L’USINE BLIN À ELBEUF

Après la guerre franco-prussienne de 1870-71, de nombreux Alsaciens quittent leurs départements devenus allemands et viennent s’installer en France, entrepreneurs du textile comme ouvriers. La révolution industrielle bat sont plein en Europe et les alsaciens d’Elbeuf importent avec eux les méthodes de la grande industrie allemande voisine. Ces réfugiés vont alors écrire une des plus belles pages de l’industrie elbeuvienne de la laine, en modernisant une production encore très artisanale.

Version remaniée par l’auteur, d’un article publié en juin 2020.

APRES 1870, Les BLIN, DES INDUSTRIELS ALSACIENS A ELBEUF

Un hommage rendu au commerce et à l’industrie par les deux frères fondateurs de l’entreprise, Théodore et Maurice BLIN.

Ainsi, Théodore et Maurice BLIN, les fils d’Aron, modeste colporteur devenu industriel de la laine à Bischwiller dans les années 1820, n’ont pas d’autre choix que de quitter leur région. Ils décident alors de transplanter la production de drap noir haut de gamme, accompagnés par mille ouvriers alsaciens, en Normandie. 

Pourquoi ce choix de la France ? Par attachement à la tradition révolutionnaire d’émancipation des juifs de France, promulguée en 1791, qui en fait des citoyens à part entière. De plus,  l’économie rentre en jeu car les clauses douanières du traité de Francfort interdisent aux départements annexés par les Allemands de commercer avec la France.

 En 1863, Elbeuf, la ville aux cent cheminées produit une bonne partie du drap de laine français. Alors, en 1870, Elbeuf réunit tous les atouts pour pour les ambitions des drapiers alsaciens: un savoir faire ancestral et la proximité du marché parisien.
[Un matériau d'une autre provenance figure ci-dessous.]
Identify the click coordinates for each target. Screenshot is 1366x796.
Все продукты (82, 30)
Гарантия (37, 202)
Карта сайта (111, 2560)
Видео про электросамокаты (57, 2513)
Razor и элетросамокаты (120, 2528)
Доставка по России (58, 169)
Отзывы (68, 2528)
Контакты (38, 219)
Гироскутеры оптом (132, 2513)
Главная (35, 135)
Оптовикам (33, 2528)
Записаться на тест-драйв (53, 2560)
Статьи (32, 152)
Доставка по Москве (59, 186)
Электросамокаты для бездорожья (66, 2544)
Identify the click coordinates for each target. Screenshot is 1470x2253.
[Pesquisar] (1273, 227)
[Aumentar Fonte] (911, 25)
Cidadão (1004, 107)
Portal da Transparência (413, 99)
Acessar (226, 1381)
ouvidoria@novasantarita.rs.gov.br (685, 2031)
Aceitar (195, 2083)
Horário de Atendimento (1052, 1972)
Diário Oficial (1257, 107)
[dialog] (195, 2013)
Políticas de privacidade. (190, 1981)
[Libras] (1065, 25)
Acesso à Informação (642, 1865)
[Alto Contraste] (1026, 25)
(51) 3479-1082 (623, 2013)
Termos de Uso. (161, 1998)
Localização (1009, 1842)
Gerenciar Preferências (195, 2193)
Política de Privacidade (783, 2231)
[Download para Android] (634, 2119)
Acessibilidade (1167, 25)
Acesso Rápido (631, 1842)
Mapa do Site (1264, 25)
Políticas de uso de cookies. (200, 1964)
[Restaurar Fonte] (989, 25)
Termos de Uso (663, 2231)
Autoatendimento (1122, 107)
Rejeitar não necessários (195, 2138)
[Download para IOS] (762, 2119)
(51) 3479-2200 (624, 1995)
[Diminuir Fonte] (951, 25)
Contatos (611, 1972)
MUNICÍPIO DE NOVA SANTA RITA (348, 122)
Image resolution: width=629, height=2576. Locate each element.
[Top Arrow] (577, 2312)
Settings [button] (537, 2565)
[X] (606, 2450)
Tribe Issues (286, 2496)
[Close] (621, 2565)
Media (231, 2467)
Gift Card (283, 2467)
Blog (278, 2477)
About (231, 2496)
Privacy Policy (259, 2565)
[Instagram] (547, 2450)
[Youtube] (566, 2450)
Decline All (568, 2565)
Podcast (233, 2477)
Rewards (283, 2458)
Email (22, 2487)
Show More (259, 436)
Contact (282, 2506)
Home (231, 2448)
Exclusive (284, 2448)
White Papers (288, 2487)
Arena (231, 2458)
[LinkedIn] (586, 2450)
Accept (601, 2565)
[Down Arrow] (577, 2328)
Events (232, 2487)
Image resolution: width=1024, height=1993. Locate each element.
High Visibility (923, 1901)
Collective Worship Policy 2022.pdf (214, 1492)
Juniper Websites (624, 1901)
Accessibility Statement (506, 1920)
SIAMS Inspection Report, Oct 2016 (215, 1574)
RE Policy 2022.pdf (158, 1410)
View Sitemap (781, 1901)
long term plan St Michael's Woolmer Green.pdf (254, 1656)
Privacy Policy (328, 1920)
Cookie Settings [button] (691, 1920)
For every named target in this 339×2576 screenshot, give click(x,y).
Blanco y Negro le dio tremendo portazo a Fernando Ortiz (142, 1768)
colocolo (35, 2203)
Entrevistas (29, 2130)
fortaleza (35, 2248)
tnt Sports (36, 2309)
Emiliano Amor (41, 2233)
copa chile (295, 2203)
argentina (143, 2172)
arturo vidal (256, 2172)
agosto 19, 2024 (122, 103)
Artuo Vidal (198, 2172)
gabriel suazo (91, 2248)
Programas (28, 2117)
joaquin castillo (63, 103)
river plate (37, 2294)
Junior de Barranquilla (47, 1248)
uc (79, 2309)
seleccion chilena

L'USINE BLIN, UNE USINE TEXTILE DE TAILLE EUROPEENNE 1872-1914

Atelier de lavage de la laine, sous plafonds en voutains de briques sur poteaux et poutres métalliques.
En effet, une immense usine, sur 4 étages d’ateliers clairs et aérés, construite de brique et d’acier! 
Cette usine ouvre alors dès le printemps 1872 et bénéficie des aides de l’État. Les frères BLIN font édifier d’importants bâtiments situés sur des terrains libres d’une ville à l’époque peuplée de 22 000 habitants (contre 17 000 aujourd’hui)  Par conséquent BLIN devient l’usine intégrée la plus puissante et moderne de la ville, occupant plus de 33 000m² de surface. Chaque bâtiment est  donc voué à une étape de la fabrication de la laine : lavage, peignage, cardage, filage et tissage. Toutes ces opérations sont, de surcroît mécanisées ; les machines, mues par la vapeur, sont souvent d’importation anglaise pour le filage ou le tissage.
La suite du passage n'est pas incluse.